The action governments took was direct and uncomplicated: ozone-depleting chemicals would be banned. The Montreal Protocol came into force in 1989, and within seven years use of the most dangerous substances had been more or less eliminated. Every member of the United Nations has ratified the treaty.
This was despite a sustained campaign of lobbying and denial by the chemicals industry – led by Dupont – which bears strong similarities to the campaign by fossil fuel companies to prevent action on climate change.
The Montreal Protocol is one of those victories that allows us to forget. We are not wired to recognise an absence; we don’t spend our days celebrating the eradication of smallpox, or the fact that diphtheria no longer ravages our cities. But were the protocol not in force, scarcely a day would pass when the problem did not impinge on our consciousness. The UN maintains that the protocol
“will have prevented 2 million cases of skin cancer annually by 2030″.
There are still issues to resolve. Earlier this year, scientists detected four new ozone-depleting chemicals in the atmosphere, which are likely to be either industrial feedstocks or black market products. There will always be cheats and freeloaders, but the treaty can keep evolving to address new threats.
The Montreal Protocol has famously done more to prevent global warming (which was not its purpose) than the Kyoto Protocol, which was designed to prevent it. This is because some of the chemicals the ozone treaty bans are also powerful greenhouse gases.
So what’s the difference? Why is the Montreal Protocol effective while the Kyoto Protocol and subsequent efforts to prevent climate breakdown are not?
Part of the answer must be that the fossil fuel industry is much bigger than the halogenated hydrocarbon industry, and its lobbying power much greater. Retiring fossil fuel is technically just as feasible as replacing ozone-depleting chemicals, given the wide range of technologies for generating useful energy, but politically much tougher.
But I don’t think that’s the only factor.
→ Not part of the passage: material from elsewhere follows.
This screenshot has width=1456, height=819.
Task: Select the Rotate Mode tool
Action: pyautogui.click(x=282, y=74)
When the Montreal Protocol was negotiated, during the mid-1980s, the notion that governments could intervene in the market was under sustained assault, but not yet conquered. Even Margaret Thatcher, while speaking the language of market fundamentalism, was dirigiste by comparison to her successors: enough at any rate to be a staunch supporter of the Montreal Protocol. It is almost impossible to imagine David Cameron championing such a measure. For that matter, given the current state of Congress, it’s more or less impossible to see Barack Obama doing it either.
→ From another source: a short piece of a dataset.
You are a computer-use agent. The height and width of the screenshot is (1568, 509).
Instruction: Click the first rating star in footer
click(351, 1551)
By the mid-1990s, the doctrine of market fundamentalism – also known as neoliberalism – had almost all governments by the throat. Any politicians who tried to protect the weak from the powerful or the natural world from industrial destruction were punished by the corporate media or the markets.
This extreme political doctrine – that governments must cease to govern – has made direct, uncomplicated action almost unthinkable. Just as the extent of humankind’s greatest crisis – climate breakdown – became clear, governments willing to address it were everywhere being disciplined or purged.
Since then, this doctrine has caused financial crises and economic collapse, the destruction of livelihoods, mountainous debt, insecurity and the devastation of the living planet. It has, as Thomas Piketty demonstrates, replaced enterprise with patrimonial capitalism: neoliberal economies rapidly become dominated by rent and inherited wealth, in which social mobility stalls. But despite these evident failures, despite the fact that the claims of market fundamentalism have been disproven as dramatically as those of state communism, somehow this zombie ideology staggers on. Were the ozone hole to have been discovered today, governments would have announced talks about talks about talks, and we would still be discussing whether something should be done as our skin turned to crackling.
Tackling any environmental crisis, especially climate breakdown, requires a resumption of political courage: the courage just to open the sodding gate.